Er führte und führt uns vor, was er und man alles kann. Von Stil muss dabei nicht die Rede sein. Alles funzt, was auf ein Rechteck (oder – selten – auf eine anderes Format) passt.
https://www.gerhard-richter.com/de/
Was mir persönlich daran fehlt, ist die kritische und selbstironische Haltung dem Gemachten gegenüber (die sich nach dem Machen einstellen kann oder muss).
Jedenfalls halte ich es so bei meinen eigenen Elaboraten.
Dazu gehört auch mein Lebensmotto:
„O wie ich mir gefalle in meiner stillen Ländlichkeit“
Und so sollten auch Bild, Text und Musik beim folgenden Link aufgenommen werden:
http://www.guntramerbe.de/landmann/
Das ist es, was mir bei Don Quijote Borstlap fehlt und natürlich auch bei seinem Sancho Pansa.
Schönen Tag noch!
Und dabei könnte alles so einfach sein. Wo man keine Probleme sieht, gibt es auch keine, wie bei der Pianistin in diesem Video. Ein wenig Weiterbildung würde uns allen guttun:
Ups!
Gerade wollte ich mir (wieder mal) JohnBorstlaps Homepage ansehen und einiges nachlesen, begann also die Adresse in den Browser einzutippen.
Und was geschah?
Schon nach www. jo entschied der Browser, dass es nach http://www.johann-strauss.at gehen sollte.

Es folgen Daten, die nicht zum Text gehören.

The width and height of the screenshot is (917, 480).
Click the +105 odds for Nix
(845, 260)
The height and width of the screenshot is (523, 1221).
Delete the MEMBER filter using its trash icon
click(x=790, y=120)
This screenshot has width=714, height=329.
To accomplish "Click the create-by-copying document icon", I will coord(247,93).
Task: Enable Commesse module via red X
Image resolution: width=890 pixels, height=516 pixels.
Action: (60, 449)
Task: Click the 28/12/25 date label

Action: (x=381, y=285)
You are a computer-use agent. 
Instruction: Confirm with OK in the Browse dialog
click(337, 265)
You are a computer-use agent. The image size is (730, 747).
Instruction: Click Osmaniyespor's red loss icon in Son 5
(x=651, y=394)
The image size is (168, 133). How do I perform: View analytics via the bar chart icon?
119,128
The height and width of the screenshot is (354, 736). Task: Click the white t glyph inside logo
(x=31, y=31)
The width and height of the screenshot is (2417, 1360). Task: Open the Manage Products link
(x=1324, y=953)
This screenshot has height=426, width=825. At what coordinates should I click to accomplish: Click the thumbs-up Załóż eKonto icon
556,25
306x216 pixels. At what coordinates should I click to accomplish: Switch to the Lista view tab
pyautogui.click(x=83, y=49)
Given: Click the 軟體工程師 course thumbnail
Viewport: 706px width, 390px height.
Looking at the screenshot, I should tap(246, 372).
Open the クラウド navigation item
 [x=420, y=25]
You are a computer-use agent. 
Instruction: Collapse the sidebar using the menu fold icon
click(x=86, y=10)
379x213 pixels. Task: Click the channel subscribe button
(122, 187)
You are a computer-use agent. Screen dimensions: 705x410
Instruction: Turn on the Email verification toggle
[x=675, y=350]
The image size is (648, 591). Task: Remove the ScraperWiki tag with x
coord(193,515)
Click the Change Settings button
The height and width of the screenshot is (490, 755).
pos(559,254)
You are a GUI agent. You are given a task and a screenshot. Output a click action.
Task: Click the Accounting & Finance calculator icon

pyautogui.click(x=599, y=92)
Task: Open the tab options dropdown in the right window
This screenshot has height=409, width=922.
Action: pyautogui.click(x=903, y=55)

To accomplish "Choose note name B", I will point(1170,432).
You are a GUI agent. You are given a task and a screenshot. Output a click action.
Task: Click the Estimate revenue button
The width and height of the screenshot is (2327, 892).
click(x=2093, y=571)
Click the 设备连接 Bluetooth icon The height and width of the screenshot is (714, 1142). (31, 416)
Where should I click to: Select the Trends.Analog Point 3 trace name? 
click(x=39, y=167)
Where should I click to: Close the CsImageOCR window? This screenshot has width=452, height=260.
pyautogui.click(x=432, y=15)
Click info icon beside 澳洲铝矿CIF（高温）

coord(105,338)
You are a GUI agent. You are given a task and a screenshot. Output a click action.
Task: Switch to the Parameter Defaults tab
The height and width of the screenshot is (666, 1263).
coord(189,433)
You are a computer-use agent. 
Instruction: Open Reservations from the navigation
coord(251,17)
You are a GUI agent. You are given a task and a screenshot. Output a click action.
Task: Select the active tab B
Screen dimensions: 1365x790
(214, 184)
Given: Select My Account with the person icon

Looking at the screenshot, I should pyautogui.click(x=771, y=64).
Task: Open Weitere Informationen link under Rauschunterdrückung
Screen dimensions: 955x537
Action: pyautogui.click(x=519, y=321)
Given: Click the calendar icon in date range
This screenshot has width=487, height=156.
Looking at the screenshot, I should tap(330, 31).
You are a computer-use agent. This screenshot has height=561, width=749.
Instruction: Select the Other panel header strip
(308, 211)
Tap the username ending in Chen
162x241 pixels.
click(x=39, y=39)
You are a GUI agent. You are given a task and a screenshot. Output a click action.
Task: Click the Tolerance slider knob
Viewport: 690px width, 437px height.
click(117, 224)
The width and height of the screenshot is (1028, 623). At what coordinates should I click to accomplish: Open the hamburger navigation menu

Dort wurde ich allerdings maßlos enttäuscht.
Also nochmals, den Vorwitz meines Browsers besiegend, *tippitipp*, und schon blickte mich John Borstlap Composer garnicht verbissen an: mit der linken Gesichtshälfte skeptisch, mit der rechten leicht amüsiert.
Ach, schriebe er auch so!
Nicht nur Walter Braunfels, viele Komponisten, die im „Dritten Reich“ verfolgt oder als „entartet“ diffamiert wurden, komponierten tonal und entwickelten die Tradition des 19. Jahrhunderts – oder noch ältere Stile – weiter. Darunter: Korngold, Eisler, Goldschmidt, Hindemith, Weil, Schreker, Schulhoff, Zemlinsky und, und, und… Dazu viele Jazz – oder U – Komponisten, wie etwa die Comedian harmonists, die natürlich auch alle tonal komponierten. Es wäre also an der Zeit – 70 Jahre danach – die festgefahrenen Positionen und verkrusteten Denkmuster an manchen Institutionen heute neu zu überdenken.